Given instruction a: In the entries below, repeat everything word for word from the line containing "Given: Show the Assistant editor" down to the end of the entries. Leave out the pictures.
--------------------
Clark Gillies, Bryan Trottier and Mike Bossy, who formed one of the best forward lines in National Hockey League history, were reunited yesterday in the Hockey Hall of Fame.
They helped the New York Islanders win four consecutive championships, 1980-83, and after watching Bossy get inducted in 1991 and Trottier in 1997, Gillies, the mucker on the line, received the honour in yesterday's induction ceremony.
"To be recognized as one of the great lines that was ever put together is very special," said Gillies, 48, a native of Moose Jaw, Sask.
Two other players who also rose to prominence in the 1980s also were inducted: Bernie Federko, 46, the brilliant St. Louis Blues playmaker from Foam Lake Sask.; and Rod Langway, 45, the lanky American who won the Stanley Cup with Montreal and moved on to Washington where he twice won the Norris Trophy as best defenceman.
--------------------
Given instruction b: Copy word for word everything in the Hall of Fame article from "Clark Gillies, Bryan" down to "yesterday's induction ceremony.".
--------------------
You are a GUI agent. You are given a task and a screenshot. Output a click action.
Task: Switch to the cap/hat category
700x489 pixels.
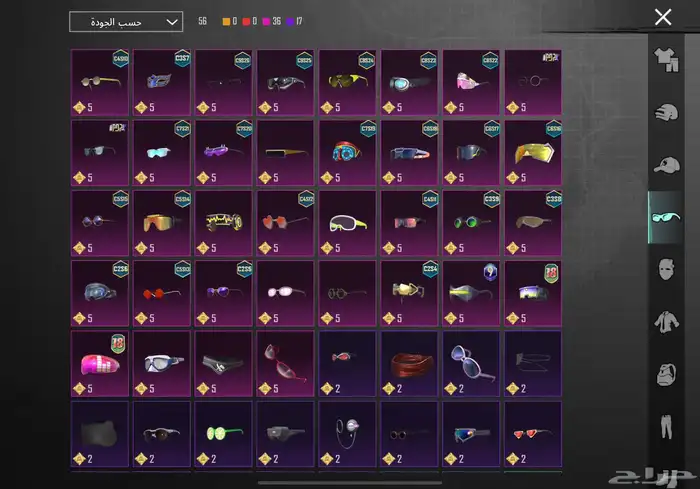pos(664,164)
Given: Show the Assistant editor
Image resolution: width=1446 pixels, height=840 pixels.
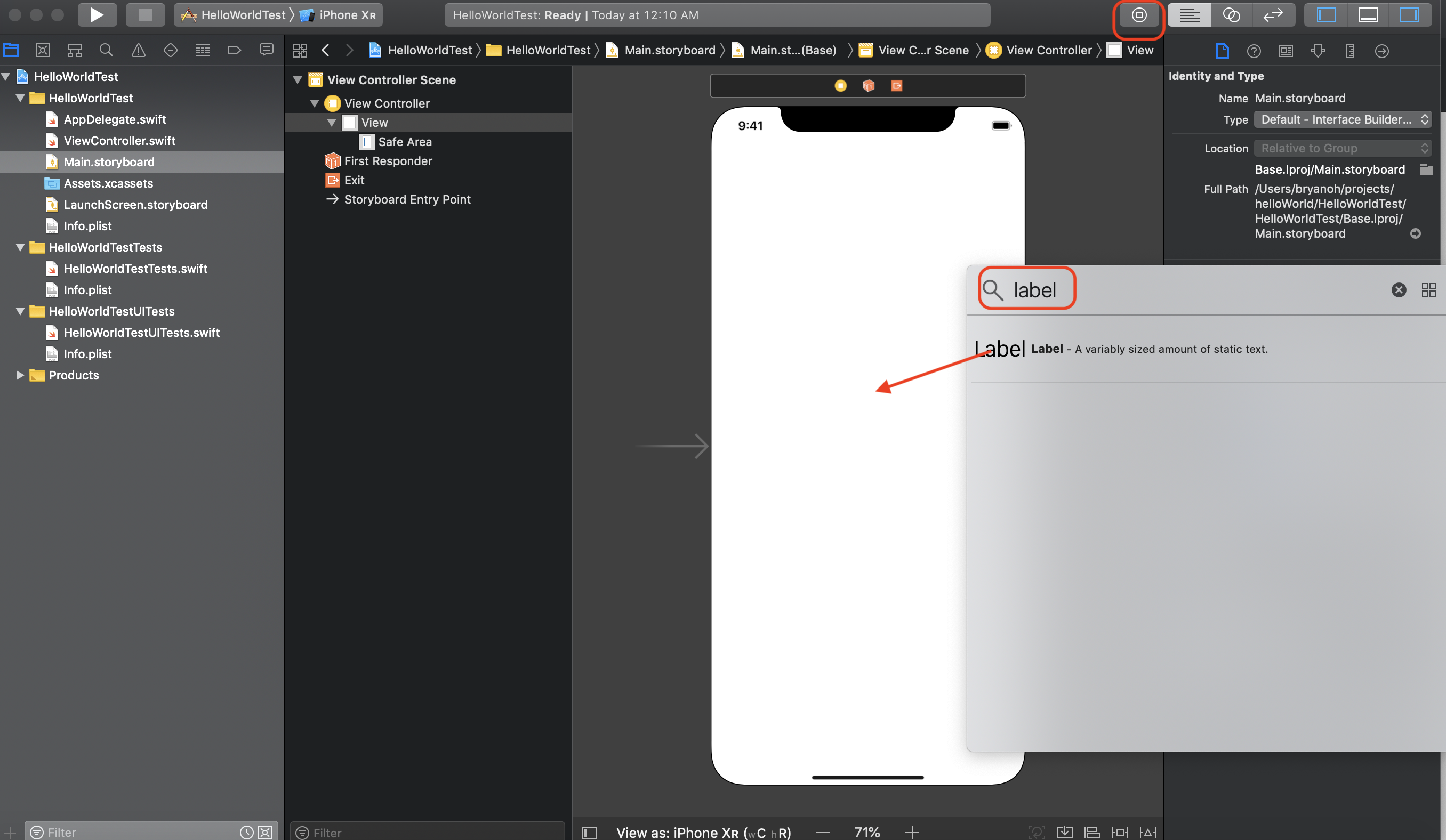Looking at the screenshot, I should 1231,15.
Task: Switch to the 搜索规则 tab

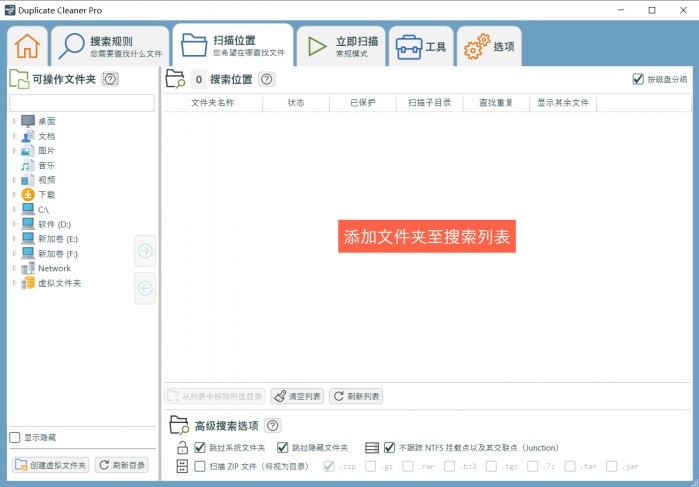Action: click(110, 46)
--------------------
Exercise result a:
Given: Show the Assistant editor
Image resolution: width=1446 pixels, height=840 pixels.
Looking at the screenshot, I should 1231,15.
Task: Switch to the 搜索规则 tab

Action: click(110, 46)

Exercise result b:
Clark Gillies, Bryan Trottier and Mike Bossy, who formed one of the best forward lines in National Hockey League history, were reunited yesterday in the Hockey Hall of Fame.
They helped the New York Islanders win four consecutive championships, 1980-83, and after watching Bossy get inducted in 1991 and Trottier in 1997, Gillies, the mucker on the line, received the honour in yesterday's induction ceremony.